Monday 19 th October

Arrived! Credits: ESA/IPEV/PNRA–S. Thoolen

Hello everyone, and welcome to my blog! My name is Nick Smith and I am the European Space Agency’s research Medical Doctor (MD) for the winter-over period 2020-21 at Concordia Station, Antarctica. This is my first entry of many in which I aim to describe the journey from what motivated me to apply, all the way through to coming home. Roughly speaking, we’re looking at a two-year journey here, about 12-14 months of it spent on the Antarctic continent itself.

Before we dig in, I feel I should add a little about myself and my background, for context. After leaving school I started my training to become a vehicle mechanic; my ambitions and interests eventually led me to join the British Army, being offered a position to train as an aircraft technician.. Six years later, after a number of exercises, an operational tour and promotion to Corporal, I decided it was time to move on; for me, this meant becoming a doctor. A year in London learning basic medical sciences was followed by a 5-year medical degree at the University of Southampton, and a two-year foundation programme in Northern Scotland. It was during these last two years that I found and applied for the ESA research MD role.

Rewind to a pre-COVID era, Christmas 2019.

I spotted the role advertised on a rare quiet night shift on the labour ward. The application forms asked questions about my health and my reasons for applying. They cautioned the risks involved to the physical and psychological and asked for calm and sensible people to apply. The forms themselves were rather daunting, but I filled them out anyway and stuffed them in my bag.

Getting the lay of the land. Credits: ESA/IPEV/PNRA–S. Thoolen

I waited until daytime to reassess what I had written (night shifts make you a little wild) then sent it right before the deadline. Up until that point, I was considering (as most doctors at this level do!) taking a year out of formal training to get a little more general experience, perhaps even move closer to my family. Instead, I was sitting in front of my laptop, applying for a job that was so far removed from my initial plans. I felt the weight of my decision.

But my mind was made up, and as soon as I sent the application, I became immediately excited at the prospect of being part of such a peculiar, fantastic opportunity.
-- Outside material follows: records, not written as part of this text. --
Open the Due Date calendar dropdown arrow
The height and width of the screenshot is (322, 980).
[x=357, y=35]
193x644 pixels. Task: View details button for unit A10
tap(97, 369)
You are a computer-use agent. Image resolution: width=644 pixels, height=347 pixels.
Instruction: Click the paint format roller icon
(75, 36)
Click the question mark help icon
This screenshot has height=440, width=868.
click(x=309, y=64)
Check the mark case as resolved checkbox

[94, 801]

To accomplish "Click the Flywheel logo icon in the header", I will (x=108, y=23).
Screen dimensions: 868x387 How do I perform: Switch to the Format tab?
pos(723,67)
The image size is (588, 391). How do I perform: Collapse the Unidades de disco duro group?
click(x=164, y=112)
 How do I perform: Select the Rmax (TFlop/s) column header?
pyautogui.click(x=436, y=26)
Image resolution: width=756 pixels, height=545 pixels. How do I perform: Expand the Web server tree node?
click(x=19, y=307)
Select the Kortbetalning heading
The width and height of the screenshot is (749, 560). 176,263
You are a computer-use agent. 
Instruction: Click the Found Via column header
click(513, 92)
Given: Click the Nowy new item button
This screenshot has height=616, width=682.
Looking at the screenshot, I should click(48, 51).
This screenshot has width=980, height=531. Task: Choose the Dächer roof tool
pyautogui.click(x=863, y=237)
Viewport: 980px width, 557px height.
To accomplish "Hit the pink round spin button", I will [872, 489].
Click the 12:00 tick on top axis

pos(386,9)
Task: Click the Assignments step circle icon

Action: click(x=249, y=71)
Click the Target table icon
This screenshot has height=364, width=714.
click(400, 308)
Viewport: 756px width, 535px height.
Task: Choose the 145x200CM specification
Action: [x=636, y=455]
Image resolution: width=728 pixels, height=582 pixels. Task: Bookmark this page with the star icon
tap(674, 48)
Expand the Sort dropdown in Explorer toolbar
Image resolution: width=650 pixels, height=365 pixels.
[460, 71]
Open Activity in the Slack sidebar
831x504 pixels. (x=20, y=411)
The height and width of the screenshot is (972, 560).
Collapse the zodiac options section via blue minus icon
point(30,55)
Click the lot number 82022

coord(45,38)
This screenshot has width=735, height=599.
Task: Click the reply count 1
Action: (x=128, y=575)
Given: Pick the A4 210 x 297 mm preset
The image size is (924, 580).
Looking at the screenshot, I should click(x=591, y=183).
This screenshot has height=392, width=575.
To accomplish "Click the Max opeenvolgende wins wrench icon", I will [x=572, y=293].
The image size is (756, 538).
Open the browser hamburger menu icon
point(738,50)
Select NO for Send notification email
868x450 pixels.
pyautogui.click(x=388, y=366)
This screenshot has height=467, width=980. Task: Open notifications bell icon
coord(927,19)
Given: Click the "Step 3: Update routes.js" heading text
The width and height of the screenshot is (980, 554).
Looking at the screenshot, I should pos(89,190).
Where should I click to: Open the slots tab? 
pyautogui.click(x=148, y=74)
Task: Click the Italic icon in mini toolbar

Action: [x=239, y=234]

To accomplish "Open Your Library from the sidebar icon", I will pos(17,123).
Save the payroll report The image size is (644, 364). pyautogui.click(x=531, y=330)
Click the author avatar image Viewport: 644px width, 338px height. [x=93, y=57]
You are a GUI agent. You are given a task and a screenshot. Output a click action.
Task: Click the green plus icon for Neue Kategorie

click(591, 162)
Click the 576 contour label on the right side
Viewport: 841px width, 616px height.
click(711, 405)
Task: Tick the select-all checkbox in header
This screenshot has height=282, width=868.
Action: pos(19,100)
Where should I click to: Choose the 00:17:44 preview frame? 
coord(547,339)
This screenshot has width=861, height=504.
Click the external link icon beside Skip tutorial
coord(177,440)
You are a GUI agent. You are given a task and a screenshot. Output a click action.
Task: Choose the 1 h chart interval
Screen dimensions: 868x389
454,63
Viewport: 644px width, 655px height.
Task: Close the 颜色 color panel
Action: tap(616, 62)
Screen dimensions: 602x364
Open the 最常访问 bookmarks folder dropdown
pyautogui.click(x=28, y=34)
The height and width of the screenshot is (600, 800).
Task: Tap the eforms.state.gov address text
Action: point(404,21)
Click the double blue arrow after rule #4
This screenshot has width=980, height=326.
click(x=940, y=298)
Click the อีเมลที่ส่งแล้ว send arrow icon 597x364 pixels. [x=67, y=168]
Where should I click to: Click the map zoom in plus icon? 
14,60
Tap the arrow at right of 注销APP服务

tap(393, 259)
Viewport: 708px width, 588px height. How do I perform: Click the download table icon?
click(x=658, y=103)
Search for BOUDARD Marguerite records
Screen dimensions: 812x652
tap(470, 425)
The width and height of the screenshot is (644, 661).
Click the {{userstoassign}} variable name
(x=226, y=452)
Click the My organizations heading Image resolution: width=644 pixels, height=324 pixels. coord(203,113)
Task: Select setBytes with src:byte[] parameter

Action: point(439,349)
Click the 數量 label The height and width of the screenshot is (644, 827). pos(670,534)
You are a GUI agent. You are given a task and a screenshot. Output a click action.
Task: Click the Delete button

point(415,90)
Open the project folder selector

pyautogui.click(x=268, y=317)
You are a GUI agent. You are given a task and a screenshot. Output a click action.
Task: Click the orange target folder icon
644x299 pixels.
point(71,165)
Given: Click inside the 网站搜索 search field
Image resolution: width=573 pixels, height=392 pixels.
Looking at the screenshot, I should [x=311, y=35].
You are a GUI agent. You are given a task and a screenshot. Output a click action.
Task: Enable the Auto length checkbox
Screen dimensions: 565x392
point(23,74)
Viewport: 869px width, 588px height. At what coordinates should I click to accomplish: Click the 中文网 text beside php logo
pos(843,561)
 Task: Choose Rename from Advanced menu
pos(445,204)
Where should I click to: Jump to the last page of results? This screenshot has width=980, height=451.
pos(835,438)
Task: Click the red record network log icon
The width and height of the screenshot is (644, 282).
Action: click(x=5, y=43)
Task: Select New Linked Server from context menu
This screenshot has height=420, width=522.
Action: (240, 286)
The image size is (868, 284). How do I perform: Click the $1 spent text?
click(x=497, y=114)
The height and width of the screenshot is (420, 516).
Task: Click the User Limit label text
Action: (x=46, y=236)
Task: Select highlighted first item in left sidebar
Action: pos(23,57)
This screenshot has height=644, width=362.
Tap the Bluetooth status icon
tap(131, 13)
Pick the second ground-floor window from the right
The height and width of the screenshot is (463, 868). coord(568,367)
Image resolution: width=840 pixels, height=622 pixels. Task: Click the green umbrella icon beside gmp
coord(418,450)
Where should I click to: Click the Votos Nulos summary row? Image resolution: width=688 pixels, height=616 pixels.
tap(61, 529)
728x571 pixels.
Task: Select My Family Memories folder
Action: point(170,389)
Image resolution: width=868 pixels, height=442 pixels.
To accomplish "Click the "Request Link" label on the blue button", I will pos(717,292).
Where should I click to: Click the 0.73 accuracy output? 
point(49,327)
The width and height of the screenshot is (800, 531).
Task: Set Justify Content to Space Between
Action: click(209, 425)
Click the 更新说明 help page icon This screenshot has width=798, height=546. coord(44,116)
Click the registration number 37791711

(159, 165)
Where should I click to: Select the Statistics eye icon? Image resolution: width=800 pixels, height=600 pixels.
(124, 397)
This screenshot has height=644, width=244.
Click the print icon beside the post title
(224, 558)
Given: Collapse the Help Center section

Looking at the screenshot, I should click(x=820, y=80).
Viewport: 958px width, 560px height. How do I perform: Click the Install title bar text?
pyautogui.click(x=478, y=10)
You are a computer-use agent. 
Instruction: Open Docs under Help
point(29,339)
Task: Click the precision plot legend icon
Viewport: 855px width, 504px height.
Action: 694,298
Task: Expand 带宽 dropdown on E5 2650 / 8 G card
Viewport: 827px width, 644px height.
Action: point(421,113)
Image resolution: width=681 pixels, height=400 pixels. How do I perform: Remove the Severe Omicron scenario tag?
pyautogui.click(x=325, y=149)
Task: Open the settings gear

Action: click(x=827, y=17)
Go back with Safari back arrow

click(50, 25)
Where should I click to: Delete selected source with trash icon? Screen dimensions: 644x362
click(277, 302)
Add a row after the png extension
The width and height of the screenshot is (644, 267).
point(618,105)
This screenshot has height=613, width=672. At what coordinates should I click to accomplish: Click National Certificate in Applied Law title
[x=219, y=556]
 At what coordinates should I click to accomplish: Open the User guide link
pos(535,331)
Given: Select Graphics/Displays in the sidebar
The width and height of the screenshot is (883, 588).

To my astonishment, I received an email the next day inviting me for an interview and medical assessment in a mere two weeks’ time.

Before I knew it, I had acquired the medical and dental certificates asked of me and was on my way to the French Polar Institute and TAAF offices in Paris, where the interview would be conducted. The interview itself consisted of a morning of very thorough medical assessments, followed by an in-depth psychological examination and the actual interview itself. It was an intense day, but the effort paid off when a little over three weeks later, while out shopping with my Mum, I received an email offering me the job. While I pondered the practicalities of what may come, I felt my life creak and lurch to find a new heading through rarely sailed waters, as I typed a rather excitable acceptance email to ESA telling them I’m their guy.

So why would anyone want to throw themselves so far away? Bear with me.

As my life canters on I occasionally have brief instances in which a sense of clarity and objectivity washes over me. They seem to happen at particularly poignant moments. from standing on top of an Apache helicopter in the deserts of Arizona, to the deafening silence of Svalbard’s fjords. They are somewhat removed and distant; a moment in which I can look from above at my present as a function of the decisions I have made thus far. It was in one of these moments during the back end of medical school that I noticed a pattern in my life of gravitating towards the remote and isolated. One finds in these far-flung places not only rampant untouched beauty, but also those resilient people that provide so much to society, yet live so far away from its embrace. Such separation, often done happily and voluntarily, entails forgoing not only the trivial comforts available in cities and larger towns, but also the standard of living that accompanies it – especially regarding healthcare.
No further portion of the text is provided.